Sugar babies see 3-4 people a month max, and it's because they have an ongoing financial agreement with those people. These girls devote MUCH more time to building and maintaining these relationships, and they are genuine relationships, compared to what one would have with an escort. SB's can be as inexpensive as 3k a month, or as expensive as 15k and up, depending on the amount of time and commitment the SD wants. While time is still a factor, it is much less important than when booking with an escort.

Kept women see one, maybe two people. They are in full blown, exclusive relationships with the gentleman, and often live at least close to where he is regularly. They go to or with him when he wants, and how he wants. He pays all bills, plus an allowance. Kept women, obviously, are not cheap.
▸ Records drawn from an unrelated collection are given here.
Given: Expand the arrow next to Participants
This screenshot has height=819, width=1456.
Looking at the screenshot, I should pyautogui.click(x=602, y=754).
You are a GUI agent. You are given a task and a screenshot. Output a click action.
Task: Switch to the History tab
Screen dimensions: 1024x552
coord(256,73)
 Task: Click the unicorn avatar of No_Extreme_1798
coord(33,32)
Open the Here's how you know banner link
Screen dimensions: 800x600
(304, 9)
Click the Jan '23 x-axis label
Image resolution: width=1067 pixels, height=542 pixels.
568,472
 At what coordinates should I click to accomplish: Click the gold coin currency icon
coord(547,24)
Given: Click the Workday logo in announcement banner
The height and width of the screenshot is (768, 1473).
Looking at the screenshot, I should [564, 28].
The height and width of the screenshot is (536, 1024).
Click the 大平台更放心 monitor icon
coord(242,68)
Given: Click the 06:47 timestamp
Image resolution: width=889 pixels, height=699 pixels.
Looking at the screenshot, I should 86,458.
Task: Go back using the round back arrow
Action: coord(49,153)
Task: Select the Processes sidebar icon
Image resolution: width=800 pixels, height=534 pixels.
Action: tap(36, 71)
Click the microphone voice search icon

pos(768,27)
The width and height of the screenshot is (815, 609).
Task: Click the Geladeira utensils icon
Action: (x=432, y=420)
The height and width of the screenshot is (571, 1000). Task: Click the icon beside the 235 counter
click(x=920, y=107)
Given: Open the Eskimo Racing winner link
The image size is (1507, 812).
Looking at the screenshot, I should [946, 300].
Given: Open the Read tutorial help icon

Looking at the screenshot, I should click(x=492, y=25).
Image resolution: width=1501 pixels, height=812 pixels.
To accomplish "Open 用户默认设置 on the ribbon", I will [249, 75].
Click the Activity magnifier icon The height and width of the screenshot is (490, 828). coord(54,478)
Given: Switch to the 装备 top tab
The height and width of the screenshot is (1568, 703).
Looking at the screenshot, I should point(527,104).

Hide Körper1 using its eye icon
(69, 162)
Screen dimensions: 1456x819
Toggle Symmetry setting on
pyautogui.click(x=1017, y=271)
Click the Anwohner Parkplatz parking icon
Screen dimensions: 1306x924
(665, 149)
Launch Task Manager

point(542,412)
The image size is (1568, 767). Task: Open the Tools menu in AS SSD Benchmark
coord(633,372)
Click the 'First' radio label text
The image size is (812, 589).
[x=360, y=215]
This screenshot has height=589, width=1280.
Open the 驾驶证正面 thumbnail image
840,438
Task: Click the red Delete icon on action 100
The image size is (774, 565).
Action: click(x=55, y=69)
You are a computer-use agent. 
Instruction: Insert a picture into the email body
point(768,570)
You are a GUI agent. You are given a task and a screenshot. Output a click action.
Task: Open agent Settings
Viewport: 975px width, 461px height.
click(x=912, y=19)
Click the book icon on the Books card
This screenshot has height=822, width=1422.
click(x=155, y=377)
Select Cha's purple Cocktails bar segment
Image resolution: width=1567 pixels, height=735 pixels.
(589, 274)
I've been all three, and I much prefer being an escort or small time sugar baby. While it's nice to have a huge chunk of change coming every month, it's much nicer to know that saying no to one little thing isn't going to cost you everything. It's also pretty exhausting to be that worried about someone else all the time, and forgo things you know you need to do or that are important to you as a person because someone else said "drop everything and come be my plaything". Originally Posted by Charlotte Breeze
KEPT is KEPT.
ONY ONE MAN IN AN EXCLUSIVE RELATIONSHIP.
She gives an "allowance" and she is exclusively HIS.
KEPT is KEPT.
ONY ONE MAN IN AN EXCLUSIVE RELATIONSHIP.
She gives an "allowance" and she is exclusively HIS. Originally Posted by *GoddessDallas*
Thanks for your response. Do you have any personal experience or opinions on being kept?

Now, as far as SB/SD relationships being the "new model", eh... I really doubt that. It happens so infrequently because the majority of people don't want or can't have that kind of situation in their life, not because we hookers refuse to "rise to the challenge". It's great that you like it, and it's great that you've found ladies who want the same thing, but that doesn't mean everyone else is doing it wrong. Originally Posted by Charlotte Breeze
Excellent point. There are many men who would NEVER go for the "new model" because it's exactly opposite of what they're looking for from the hobby.

I'd love to hear from a lady who started out as a SB or kept and then became an escort.
Since Blad seems to be on a sabbatical, I'm guessing this thread will soon die a natural death. I want to thank everyone who participated.

Should anyone stray across this later, please feel free to PM me your thoughts, or start a new discussion. Thanks! I really enjoyed hearing everyone's thoughts!